RECORDS SHOWN START

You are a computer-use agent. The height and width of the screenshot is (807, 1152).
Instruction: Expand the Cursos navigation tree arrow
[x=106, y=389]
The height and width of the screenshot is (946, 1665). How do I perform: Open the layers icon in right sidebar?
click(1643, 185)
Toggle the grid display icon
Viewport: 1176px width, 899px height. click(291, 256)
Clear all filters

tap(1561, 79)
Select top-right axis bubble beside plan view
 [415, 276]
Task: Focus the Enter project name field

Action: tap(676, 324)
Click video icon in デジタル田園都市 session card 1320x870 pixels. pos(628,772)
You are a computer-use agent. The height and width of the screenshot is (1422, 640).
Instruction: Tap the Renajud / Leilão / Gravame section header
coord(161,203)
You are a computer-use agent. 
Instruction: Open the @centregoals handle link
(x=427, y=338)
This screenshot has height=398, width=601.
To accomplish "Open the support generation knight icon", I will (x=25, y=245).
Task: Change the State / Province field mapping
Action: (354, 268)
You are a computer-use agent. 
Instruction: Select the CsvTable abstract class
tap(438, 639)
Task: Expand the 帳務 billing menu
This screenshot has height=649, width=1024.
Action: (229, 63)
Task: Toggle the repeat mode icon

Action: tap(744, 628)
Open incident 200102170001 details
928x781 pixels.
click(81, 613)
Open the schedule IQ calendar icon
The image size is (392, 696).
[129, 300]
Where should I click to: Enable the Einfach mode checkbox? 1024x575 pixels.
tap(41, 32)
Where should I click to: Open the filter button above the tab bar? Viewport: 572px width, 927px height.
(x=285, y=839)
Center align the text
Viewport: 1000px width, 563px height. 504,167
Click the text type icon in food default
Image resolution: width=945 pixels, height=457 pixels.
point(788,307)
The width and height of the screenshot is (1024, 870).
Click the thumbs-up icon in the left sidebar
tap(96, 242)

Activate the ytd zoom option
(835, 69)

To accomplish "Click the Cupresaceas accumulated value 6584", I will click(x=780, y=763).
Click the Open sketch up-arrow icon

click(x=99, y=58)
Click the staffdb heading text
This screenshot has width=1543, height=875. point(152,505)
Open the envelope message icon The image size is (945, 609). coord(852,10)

RECORDS SHOWN END

* **EXERCISE**
Please copy each entry. Leave nothing out.

* **OUTPUT BELOW**
You are a computer-use agent. The height and width of the screenshot is (807, 1152).
Instruction: Expand the Cursos navigation tree arrow
[x=106, y=389]
The height and width of the screenshot is (946, 1665). How do I perform: Open the layers icon in right sidebar?
click(1643, 185)
Toggle the grid display icon
Viewport: 1176px width, 899px height. click(291, 256)
Clear all filters

tap(1561, 79)
Select top-right axis bubble beside plan view
 [415, 276]
Task: Focus the Enter project name field

Action: tap(676, 324)
Click video icon in デジタル田園都市 session card 1320x870 pixels. pos(628,772)
You are a computer-use agent. The height and width of the screenshot is (1422, 640).
Instruction: Tap the Renajud / Leilão / Gravame section header
coord(161,203)
You are a computer-use agent. 
Instruction: Open the @centregoals handle link
(x=427, y=338)
This screenshot has height=398, width=601.
To accomplish "Open the support generation knight icon", I will (x=25, y=245).
Task: Change the State / Province field mapping
Action: (354, 268)
You are a computer-use agent. 
Instruction: Select the CsvTable abstract class
tap(438, 639)
Task: Expand the 帳務 billing menu
This screenshot has height=649, width=1024.
Action: (229, 63)
Task: Toggle the repeat mode icon

Action: tap(744, 628)
Open incident 200102170001 details
928x781 pixels.
click(81, 613)
Open the schedule IQ calendar icon
The image size is (392, 696).
[129, 300]
Where should I click to: Enable the Einfach mode checkbox? 1024x575 pixels.
tap(41, 32)
Where should I click to: Open the filter button above the tab bar? Viewport: 572px width, 927px height.
(x=285, y=839)
Center align the text
Viewport: 1000px width, 563px height. 504,167
Click the text type icon in food default
Image resolution: width=945 pixels, height=457 pixels.
point(788,307)
The width and height of the screenshot is (1024, 870).
Click the thumbs-up icon in the left sidebar
tap(96, 242)

Activate the ytd zoom option
(835, 69)

To accomplish "Click the Cupresaceas accumulated value 6584", I will click(x=780, y=763).
Click the Open sketch up-arrow icon

click(x=99, y=58)
Click the staffdb heading text
This screenshot has width=1543, height=875. point(152,505)
Open the envelope message icon The image size is (945, 609). coord(852,10)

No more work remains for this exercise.